Per the terms, HCSC, the parent of Blue Cross Blue Shield plans in five states, including Texas, will acquire Cigna’s (CI) Medicare products, including Medicare Advantage plans and CareAllies, a CI unit focused on value-based care.
The deal is expected to close in early 2025. Cigna (CI) anticipates the divestment will help it deliver $400M in financial reserves, which it intends to retain or deploy for other purposes, and notes that, as a result, the transaction is effectively worth $3.7B.
In a subsequent statement, the company put the total transaction value at approximately $3.7B. It also reaffirmed its 2024 outlook of achieving a minimum of $28 per share for adj. income from operations. Cigna (CI) continues to expect its long-term adj. annual EPS growth to reach 10%–13% and deal with HCSC to improve its adjusted earnings per share in 2025.

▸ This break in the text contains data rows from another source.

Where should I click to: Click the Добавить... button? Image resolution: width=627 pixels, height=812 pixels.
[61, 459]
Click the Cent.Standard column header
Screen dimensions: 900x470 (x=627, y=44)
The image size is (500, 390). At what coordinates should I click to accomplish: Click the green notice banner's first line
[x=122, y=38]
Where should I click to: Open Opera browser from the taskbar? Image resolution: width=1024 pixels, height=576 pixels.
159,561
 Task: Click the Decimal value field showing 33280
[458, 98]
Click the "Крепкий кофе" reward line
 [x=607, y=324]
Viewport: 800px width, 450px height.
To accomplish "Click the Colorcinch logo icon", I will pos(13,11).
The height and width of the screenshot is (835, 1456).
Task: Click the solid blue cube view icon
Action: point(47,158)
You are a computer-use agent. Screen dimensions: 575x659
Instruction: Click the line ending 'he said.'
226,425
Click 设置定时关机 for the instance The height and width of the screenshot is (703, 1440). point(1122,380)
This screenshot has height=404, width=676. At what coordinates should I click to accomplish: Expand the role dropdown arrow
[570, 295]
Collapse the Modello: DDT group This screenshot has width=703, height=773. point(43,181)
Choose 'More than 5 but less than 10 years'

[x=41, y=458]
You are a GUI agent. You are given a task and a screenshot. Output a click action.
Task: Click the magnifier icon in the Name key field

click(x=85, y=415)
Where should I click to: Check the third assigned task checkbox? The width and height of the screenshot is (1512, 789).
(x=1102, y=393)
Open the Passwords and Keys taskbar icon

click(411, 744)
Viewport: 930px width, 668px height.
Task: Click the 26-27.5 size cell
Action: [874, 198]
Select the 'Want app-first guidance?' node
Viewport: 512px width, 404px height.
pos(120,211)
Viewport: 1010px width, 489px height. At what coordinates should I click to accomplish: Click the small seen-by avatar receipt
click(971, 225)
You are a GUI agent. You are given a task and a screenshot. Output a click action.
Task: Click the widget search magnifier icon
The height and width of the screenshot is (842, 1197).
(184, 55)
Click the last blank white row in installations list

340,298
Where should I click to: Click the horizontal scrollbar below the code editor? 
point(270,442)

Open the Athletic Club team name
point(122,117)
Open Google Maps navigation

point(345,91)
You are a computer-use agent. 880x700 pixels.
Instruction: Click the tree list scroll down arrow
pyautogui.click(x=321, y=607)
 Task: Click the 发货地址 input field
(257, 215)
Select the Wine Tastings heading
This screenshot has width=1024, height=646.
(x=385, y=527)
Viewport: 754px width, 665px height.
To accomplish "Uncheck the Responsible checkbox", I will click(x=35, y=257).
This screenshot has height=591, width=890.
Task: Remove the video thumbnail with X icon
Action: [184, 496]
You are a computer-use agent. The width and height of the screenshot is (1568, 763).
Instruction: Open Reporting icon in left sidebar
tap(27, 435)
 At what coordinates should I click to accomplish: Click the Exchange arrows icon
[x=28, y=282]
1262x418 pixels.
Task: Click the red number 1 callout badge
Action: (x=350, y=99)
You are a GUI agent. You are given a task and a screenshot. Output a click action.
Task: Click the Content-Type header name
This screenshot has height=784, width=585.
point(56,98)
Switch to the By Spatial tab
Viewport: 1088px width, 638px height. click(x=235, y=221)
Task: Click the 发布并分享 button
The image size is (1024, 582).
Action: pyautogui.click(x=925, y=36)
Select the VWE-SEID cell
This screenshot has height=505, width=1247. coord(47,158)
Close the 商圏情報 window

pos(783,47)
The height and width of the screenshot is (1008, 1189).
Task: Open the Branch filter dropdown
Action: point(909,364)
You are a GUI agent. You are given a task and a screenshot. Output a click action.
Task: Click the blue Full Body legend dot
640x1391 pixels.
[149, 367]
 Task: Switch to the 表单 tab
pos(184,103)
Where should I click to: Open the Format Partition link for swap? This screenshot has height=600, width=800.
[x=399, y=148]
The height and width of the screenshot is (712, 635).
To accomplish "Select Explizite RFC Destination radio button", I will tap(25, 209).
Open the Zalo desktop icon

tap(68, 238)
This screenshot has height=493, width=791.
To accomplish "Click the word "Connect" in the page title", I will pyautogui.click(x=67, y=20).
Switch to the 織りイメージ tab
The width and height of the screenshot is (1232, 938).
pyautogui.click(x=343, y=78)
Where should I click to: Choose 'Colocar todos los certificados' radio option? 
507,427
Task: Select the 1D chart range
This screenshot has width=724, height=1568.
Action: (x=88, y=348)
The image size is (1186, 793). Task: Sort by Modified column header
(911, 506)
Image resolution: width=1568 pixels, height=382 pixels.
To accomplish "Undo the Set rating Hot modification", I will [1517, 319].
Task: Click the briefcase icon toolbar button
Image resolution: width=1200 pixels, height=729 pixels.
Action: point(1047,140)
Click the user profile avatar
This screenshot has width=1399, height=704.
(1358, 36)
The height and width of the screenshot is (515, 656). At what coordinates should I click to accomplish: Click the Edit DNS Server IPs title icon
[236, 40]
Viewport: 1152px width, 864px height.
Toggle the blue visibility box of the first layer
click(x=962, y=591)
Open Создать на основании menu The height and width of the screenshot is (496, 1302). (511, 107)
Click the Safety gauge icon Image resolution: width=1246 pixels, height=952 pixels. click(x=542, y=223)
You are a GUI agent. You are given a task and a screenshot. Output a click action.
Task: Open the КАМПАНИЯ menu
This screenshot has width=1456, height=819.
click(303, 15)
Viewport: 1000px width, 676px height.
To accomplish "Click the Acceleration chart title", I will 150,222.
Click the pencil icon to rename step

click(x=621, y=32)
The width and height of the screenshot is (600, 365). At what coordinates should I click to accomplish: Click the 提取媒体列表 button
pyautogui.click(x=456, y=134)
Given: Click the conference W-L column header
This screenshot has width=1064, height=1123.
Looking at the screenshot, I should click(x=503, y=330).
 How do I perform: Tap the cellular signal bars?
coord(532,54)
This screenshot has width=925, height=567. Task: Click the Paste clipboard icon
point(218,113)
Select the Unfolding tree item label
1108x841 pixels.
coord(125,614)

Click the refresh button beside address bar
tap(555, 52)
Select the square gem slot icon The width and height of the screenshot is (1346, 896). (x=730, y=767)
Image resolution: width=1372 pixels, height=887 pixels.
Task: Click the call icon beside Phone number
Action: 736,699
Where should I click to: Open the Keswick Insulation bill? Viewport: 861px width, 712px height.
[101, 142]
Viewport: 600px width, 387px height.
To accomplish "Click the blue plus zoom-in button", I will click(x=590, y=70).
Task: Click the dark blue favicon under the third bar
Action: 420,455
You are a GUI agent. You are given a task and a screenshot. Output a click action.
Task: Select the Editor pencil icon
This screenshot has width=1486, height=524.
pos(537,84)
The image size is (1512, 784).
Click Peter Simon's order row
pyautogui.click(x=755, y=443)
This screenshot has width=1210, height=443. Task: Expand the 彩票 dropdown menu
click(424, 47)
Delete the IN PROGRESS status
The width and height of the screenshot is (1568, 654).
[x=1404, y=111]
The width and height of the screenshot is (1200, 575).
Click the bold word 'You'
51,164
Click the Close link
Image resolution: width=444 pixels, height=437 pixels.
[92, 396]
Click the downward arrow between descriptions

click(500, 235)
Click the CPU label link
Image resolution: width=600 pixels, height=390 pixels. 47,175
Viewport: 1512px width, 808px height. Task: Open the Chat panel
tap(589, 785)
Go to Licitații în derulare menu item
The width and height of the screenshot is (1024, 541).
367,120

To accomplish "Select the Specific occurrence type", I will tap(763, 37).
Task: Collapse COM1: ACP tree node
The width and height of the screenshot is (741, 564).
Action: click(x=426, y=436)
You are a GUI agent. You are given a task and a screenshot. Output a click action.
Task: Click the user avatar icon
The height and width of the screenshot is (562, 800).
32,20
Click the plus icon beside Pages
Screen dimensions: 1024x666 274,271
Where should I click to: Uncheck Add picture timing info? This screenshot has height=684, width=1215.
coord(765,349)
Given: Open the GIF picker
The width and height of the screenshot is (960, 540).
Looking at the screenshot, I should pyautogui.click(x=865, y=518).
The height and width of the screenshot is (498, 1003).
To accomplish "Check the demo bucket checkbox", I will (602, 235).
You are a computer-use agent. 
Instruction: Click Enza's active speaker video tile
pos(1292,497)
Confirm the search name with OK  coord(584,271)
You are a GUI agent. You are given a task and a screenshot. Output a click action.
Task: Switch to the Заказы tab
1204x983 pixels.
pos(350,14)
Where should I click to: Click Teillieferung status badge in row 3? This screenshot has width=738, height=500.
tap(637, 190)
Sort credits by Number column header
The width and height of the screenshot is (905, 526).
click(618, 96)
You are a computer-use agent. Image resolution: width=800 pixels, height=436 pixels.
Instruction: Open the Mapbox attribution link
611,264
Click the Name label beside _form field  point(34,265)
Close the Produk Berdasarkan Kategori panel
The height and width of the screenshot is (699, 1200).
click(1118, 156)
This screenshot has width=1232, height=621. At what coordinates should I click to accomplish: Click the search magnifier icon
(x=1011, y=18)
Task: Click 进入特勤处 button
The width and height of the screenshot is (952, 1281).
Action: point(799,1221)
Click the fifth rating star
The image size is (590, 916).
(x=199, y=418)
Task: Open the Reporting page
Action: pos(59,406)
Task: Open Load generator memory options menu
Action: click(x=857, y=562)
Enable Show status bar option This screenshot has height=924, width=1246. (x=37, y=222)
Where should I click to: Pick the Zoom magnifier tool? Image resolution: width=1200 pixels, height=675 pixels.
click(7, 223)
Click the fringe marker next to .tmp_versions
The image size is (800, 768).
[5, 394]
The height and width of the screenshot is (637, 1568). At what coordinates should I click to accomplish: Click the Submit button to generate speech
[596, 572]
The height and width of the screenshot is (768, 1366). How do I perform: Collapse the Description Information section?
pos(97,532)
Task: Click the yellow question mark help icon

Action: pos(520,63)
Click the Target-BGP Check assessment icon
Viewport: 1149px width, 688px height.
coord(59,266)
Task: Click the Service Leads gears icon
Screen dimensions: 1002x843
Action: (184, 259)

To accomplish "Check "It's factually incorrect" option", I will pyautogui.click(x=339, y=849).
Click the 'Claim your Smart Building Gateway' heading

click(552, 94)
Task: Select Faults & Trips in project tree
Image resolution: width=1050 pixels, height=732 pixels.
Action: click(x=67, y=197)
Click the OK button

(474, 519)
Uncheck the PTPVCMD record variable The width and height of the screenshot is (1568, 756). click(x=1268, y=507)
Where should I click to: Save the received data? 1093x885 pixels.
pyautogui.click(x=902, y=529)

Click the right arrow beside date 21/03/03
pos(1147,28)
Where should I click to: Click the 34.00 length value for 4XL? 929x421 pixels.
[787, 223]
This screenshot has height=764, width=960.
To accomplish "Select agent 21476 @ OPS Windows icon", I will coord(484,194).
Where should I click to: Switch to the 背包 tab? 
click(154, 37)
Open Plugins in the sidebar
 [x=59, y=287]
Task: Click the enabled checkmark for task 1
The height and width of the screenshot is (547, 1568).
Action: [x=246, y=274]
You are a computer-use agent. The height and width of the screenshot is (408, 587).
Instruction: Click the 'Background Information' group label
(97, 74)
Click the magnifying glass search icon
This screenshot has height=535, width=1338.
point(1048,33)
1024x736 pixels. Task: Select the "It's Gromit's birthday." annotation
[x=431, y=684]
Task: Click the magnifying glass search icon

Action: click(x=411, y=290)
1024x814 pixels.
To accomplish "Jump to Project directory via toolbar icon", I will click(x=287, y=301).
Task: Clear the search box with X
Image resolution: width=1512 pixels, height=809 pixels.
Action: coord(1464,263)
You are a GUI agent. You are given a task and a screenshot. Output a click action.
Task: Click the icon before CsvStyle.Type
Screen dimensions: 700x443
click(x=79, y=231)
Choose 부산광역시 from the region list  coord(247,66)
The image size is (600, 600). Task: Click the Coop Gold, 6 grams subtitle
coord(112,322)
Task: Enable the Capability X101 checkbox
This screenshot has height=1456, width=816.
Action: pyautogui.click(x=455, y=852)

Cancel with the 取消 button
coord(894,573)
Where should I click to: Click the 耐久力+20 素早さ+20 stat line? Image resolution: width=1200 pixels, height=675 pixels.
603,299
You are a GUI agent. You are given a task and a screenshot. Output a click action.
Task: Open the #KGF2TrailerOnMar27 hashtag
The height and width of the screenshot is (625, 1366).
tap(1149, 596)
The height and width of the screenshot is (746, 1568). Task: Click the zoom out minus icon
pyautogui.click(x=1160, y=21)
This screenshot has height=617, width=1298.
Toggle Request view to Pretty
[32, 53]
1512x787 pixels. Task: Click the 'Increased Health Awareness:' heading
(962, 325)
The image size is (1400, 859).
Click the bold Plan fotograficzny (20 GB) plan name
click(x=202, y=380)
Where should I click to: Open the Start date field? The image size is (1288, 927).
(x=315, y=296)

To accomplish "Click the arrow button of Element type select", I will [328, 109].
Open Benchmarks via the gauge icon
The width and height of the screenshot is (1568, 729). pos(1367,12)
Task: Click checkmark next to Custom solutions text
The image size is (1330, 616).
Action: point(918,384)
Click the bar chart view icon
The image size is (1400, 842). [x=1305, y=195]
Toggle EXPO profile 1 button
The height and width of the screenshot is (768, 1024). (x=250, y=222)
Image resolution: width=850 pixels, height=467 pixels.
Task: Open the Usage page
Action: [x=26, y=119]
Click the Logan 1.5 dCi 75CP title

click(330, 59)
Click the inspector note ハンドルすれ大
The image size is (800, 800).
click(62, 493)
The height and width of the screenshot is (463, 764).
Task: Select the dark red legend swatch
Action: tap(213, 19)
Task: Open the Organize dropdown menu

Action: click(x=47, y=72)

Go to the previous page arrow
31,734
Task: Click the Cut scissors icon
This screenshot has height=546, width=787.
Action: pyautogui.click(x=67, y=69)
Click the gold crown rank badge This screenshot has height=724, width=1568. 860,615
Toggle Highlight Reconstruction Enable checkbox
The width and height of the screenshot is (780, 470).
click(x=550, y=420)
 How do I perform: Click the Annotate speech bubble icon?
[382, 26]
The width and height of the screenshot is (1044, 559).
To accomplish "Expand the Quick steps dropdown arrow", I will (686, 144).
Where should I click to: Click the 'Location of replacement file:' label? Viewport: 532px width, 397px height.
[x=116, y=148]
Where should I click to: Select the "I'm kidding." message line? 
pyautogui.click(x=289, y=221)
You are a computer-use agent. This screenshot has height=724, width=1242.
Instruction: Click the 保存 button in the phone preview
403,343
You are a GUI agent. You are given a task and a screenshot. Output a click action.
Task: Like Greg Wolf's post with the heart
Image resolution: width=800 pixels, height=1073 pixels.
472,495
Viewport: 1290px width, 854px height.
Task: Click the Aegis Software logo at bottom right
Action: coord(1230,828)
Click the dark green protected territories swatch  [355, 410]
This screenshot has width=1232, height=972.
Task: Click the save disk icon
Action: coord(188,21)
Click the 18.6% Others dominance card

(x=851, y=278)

CI, which focuses on commercial insurance, served about 600K members through its Medicare Advantage business. Those who benefited from its Medicare supplement plans and Medicare Part D drug plans reached 450K and 2.5M, respectively.
In 2022, the company generated $7.9B in premium revenue from its Medicare business, marking a ~6% drop from the prior year.
Early this month, the Journal first reported that the parties were in advanced negotiations to finalize the deal.